__What the exercise asks__
Set down each line from the start of the material exactly, please, up to and including the one that contains "You are a computer-use agent. Viewport: 550px".

>>>

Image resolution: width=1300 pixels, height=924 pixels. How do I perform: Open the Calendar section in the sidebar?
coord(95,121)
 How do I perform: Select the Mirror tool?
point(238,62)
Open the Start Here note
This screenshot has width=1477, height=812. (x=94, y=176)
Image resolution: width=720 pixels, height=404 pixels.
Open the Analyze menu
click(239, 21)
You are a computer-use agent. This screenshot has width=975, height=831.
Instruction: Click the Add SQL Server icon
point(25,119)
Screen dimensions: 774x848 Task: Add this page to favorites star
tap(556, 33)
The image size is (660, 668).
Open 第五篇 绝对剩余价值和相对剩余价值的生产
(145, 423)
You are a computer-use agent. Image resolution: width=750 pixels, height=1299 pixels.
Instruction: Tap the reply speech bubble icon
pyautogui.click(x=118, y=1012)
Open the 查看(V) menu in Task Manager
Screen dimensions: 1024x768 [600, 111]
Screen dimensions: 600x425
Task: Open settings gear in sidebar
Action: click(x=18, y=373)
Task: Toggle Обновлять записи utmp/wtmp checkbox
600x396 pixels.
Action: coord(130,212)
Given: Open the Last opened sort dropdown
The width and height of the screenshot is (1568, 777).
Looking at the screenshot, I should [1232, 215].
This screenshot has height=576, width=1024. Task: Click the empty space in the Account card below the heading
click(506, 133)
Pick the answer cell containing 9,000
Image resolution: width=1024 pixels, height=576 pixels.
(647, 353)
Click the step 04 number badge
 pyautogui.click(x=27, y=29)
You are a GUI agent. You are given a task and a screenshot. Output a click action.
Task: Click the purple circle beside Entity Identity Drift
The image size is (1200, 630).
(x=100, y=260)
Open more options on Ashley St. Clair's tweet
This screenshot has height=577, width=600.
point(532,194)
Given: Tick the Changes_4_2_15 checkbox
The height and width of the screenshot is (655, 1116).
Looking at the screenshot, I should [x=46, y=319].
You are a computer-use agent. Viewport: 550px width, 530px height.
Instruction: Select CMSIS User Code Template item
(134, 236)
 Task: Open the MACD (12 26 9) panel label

<<<

__Result of this task__
Image resolution: width=1300 pixels, height=924 pixels. How do I perform: Open the Calendar section in the sidebar?
coord(95,121)
 How do I perform: Select the Mirror tool?
point(238,62)
Open the Start Here note
This screenshot has width=1477, height=812. (x=94, y=176)
Image resolution: width=720 pixels, height=404 pixels.
Open the Analyze menu
click(239, 21)
You are a computer-use agent. This screenshot has width=975, height=831.
Instruction: Click the Add SQL Server icon
point(25,119)
Screen dimensions: 774x848 Task: Add this page to favorites star
tap(556, 33)
The image size is (660, 668).
Open 第五篇 绝对剩余价值和相对剩余价值的生产
(145, 423)
You are a computer-use agent. Image resolution: width=750 pixels, height=1299 pixels.
Instruction: Tap the reply speech bubble icon
pyautogui.click(x=118, y=1012)
Open the 查看(V) menu in Task Manager
Screen dimensions: 1024x768 [600, 111]
Screen dimensions: 600x425
Task: Open settings gear in sidebar
Action: click(x=18, y=373)
Task: Toggle Обновлять записи utmp/wtmp checkbox
600x396 pixels.
Action: coord(130,212)
Given: Open the Last opened sort dropdown
The width and height of the screenshot is (1568, 777).
Looking at the screenshot, I should [1232, 215].
This screenshot has height=576, width=1024. Task: Click the empty space in the Account card below the heading
click(506, 133)
Pick the answer cell containing 9,000
Image resolution: width=1024 pixels, height=576 pixels.
(647, 353)
Click the step 04 number badge
 pyautogui.click(x=27, y=29)
You are a GUI agent. You are given a task and a screenshot. Output a click action.
Task: Click the purple circle beside Entity Identity Drift
The image size is (1200, 630).
(x=100, y=260)
Open more options on Ashley St. Clair's tweet
This screenshot has height=577, width=600.
point(532,194)
Given: Tick the Changes_4_2_15 checkbox
The height and width of the screenshot is (655, 1116).
Looking at the screenshot, I should [x=46, y=319].
You are a computer-use agent. Viewport: 550px width, 530px height.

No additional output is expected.